Antioxidants From Food Sources

 © Katherine Poehlmann, PhD


Raw vegetables are healthy, and often their fiber content provides needed roughage. However, cooking certain vegetables can increase the amount and potency of antioxidants. Stir-fried, microwaved, or lightly steamed tomatoes, carrots, and spinach are especially rich in antioxidants. Add a little fat (olive oil or other healthy fat) to increase antioxidant absorption.


Eat unsalted nuts with skins intact. The skins contain antioxidants. Almonds are best.


Canned tomato sauces, paste, and juice contain high amounts of lycopene, a powerful antioxidant. Frozen fruits and veggies are generally just as good as fresh in terms of antioxidant levels.


Fruit juices are high in antioxidants but also high in sugar. Best to eat the raw fruit, but if this is not possible, choose unsweetened apple, grapefruit, cranberry, and purple grape juices.


When buying produce, choose deep or bright colors. Green veggies like spinach and string beans, golden veggies like squash, brightly colored berries, and red bell peppers have high levels of antioxidants.
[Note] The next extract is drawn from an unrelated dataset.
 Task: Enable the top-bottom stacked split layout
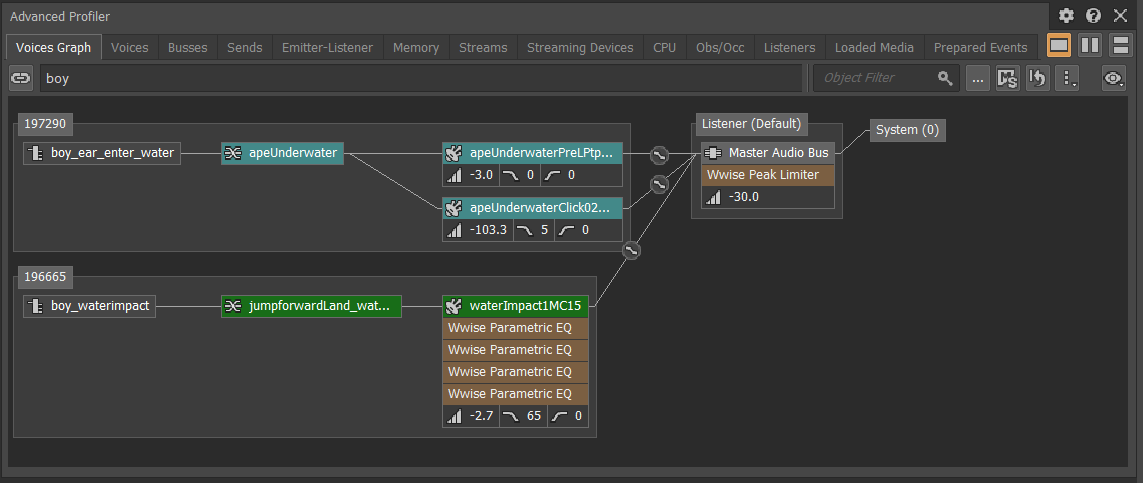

Iceberg lettuce is a popular choice for restaurant salads, but it has very few nutrients. Ask for Romaine instead. Black dried beans have more antioxidants than white or red beans. Studies are inconclusive whether “organic” produce contains more antioxidants.


Strong brewed hot tea, especially green tea, has more antioxidants than iced tea, instant tea mixes, or bottled teas stored in the frig. Ice dilutes and cold depletes the antioxidants.


What about chocolate? White contains no antioxidants; milk chocolate has a few; but dark chocolate has high levels. While this may sound like great news for chocoholics, remember that there are also lots of calories in chocolate.